• _WHAT TO WORK ON_
Write out every one of the following rows word for word, leaving out the pictures.
★ ★ ★ ★ ★ ★ ★
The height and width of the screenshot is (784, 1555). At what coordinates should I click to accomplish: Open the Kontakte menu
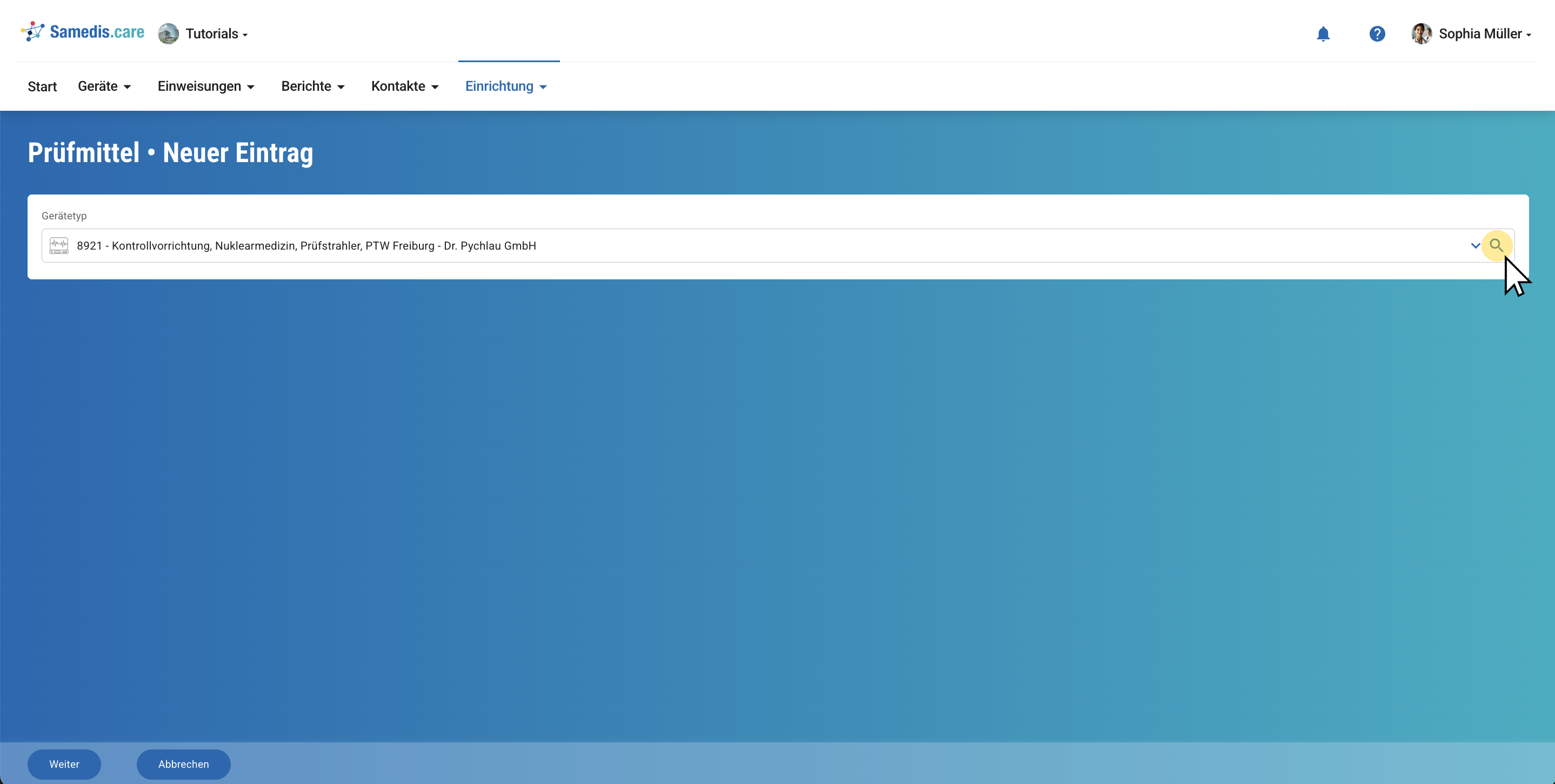(x=404, y=86)
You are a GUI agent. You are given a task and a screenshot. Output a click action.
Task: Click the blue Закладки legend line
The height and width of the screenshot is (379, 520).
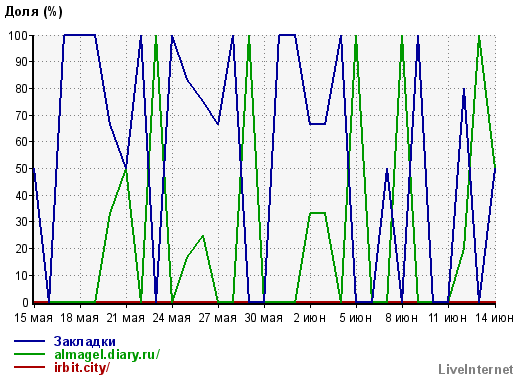[29, 341]
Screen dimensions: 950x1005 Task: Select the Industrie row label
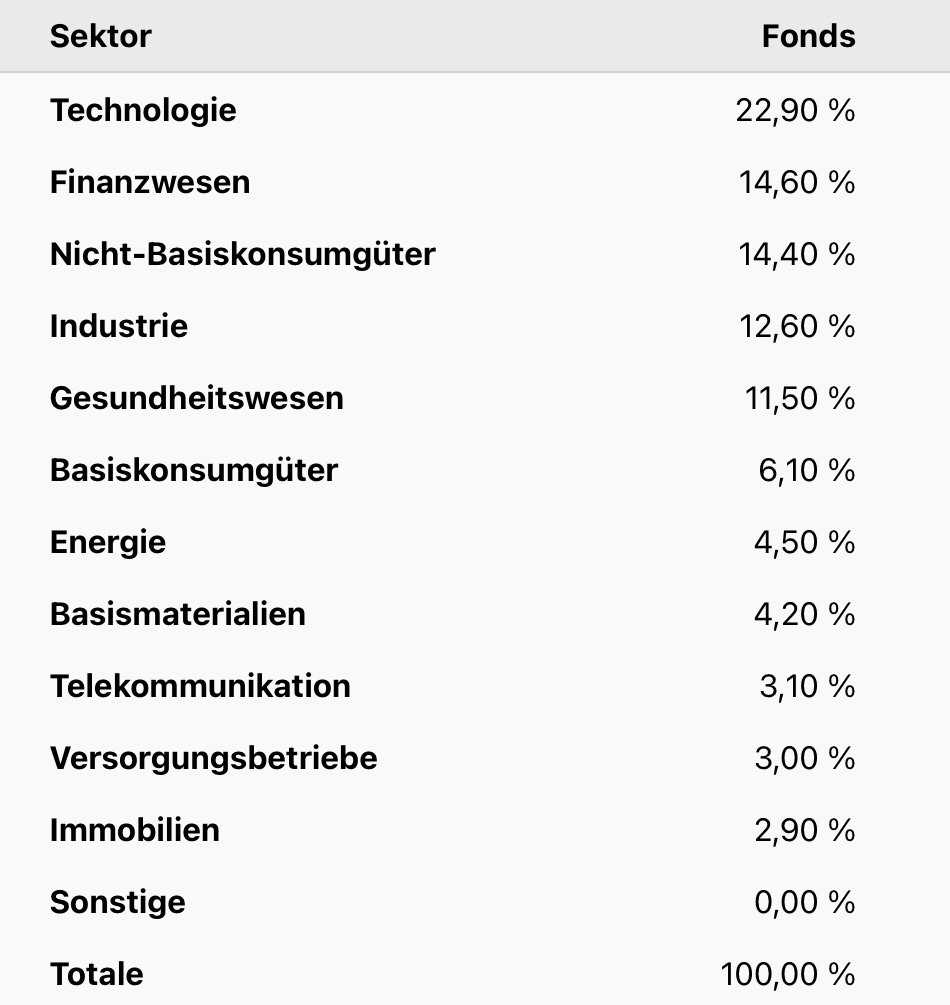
★ ★ ★ ★ ★ ★ ★
• _EXERCISE ANSWER_
The height and width of the screenshot is (784, 1555). At what coordinates should I click to accomplish: Open the Kontakte menu
(x=404, y=86)
You are a GUI agent. You are given a task and a screenshot. Output a click action.
Task: Click the blue Закладки legend line
The height and width of the screenshot is (379, 520).
[29, 341]
Screen dimensions: 950x1005 Task: Select the Industrie row label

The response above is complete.